Han pasado ya casi dos meses desde que el pasado 6 de febrero un terremoto de 7.8 grados en la escala Ritcher sacudiera varias provincias del sureste de Turquía y el noroeste de Siria, dejando a su rastro la cifra de 53.000 muertos y 24 millones de damnificados. Tras el seísmo, equipos de rescate de todo el mundo se trasladaron a la zona para ayudar en la búsqueda de supervivientes.
Durante varios días, fuimos testigos en tiempo real de unas imágenes conmovedoras: entre oleadas de cadáveres, emergían noticias del hallazgo de personas -la mayoría niños- que eran rescatadas vivas bajo los escombros. Emocionaba ver a los bomberos y voluntarios, aplaudir y llorar de felicidad, mientras besaban a los pequeños que iban pasando de unos brazos a otros, a lo largo de una cadena humana que los devolvía a la luz.
Reconozco que durante esa semana vi aquellos vídeos en bucle y que también me conmoví hasta las lágrimas contemplando ese milagro de vida. Venía a mi cabeza lo que ya había considerado en otras ocasiones: la maravillosa paradoja del ser humano, el cual, siendo frágil y vulnerable, expuesto a los embates de la naturaleza, sigue no obstante dando la batalla en una lucha casi obstinada por la supervivencia.

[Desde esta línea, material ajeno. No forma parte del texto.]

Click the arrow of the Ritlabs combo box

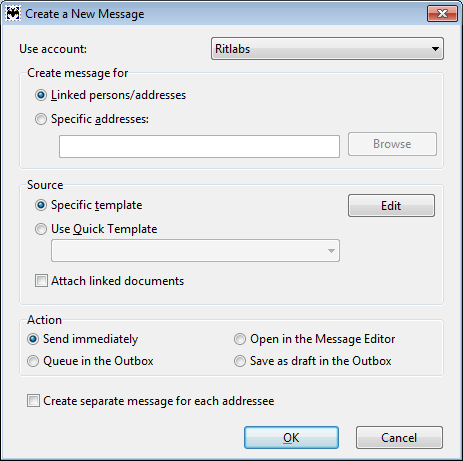pos(435,49)
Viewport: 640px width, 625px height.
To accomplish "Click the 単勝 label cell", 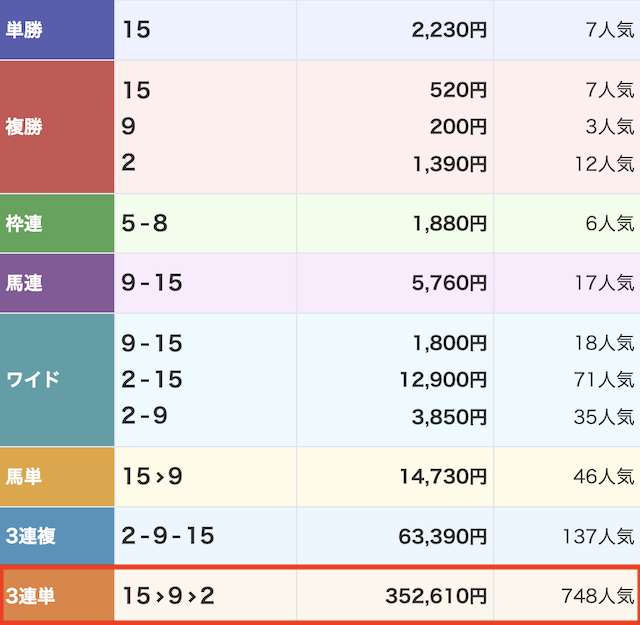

En los días sucesivos al terremoto, en España fuimos testigos de otra “pelea”. Se trató de una contienda ideológica en sede parlamentaria, donde se aprobaron unas leyes que tienen más de imposición ideológica que de bien común. Y mientras algunos se empeñan en propagar la cultura del descarte, que con tanta fuerza ha denunciado el Papa Francisco, disfrazándola falsamente de “libre autodeterminación”, bajo una amalgama de ruinas y polvo el hombre continúa demostrándonos que -a pesar de todo- es un ser para la vida.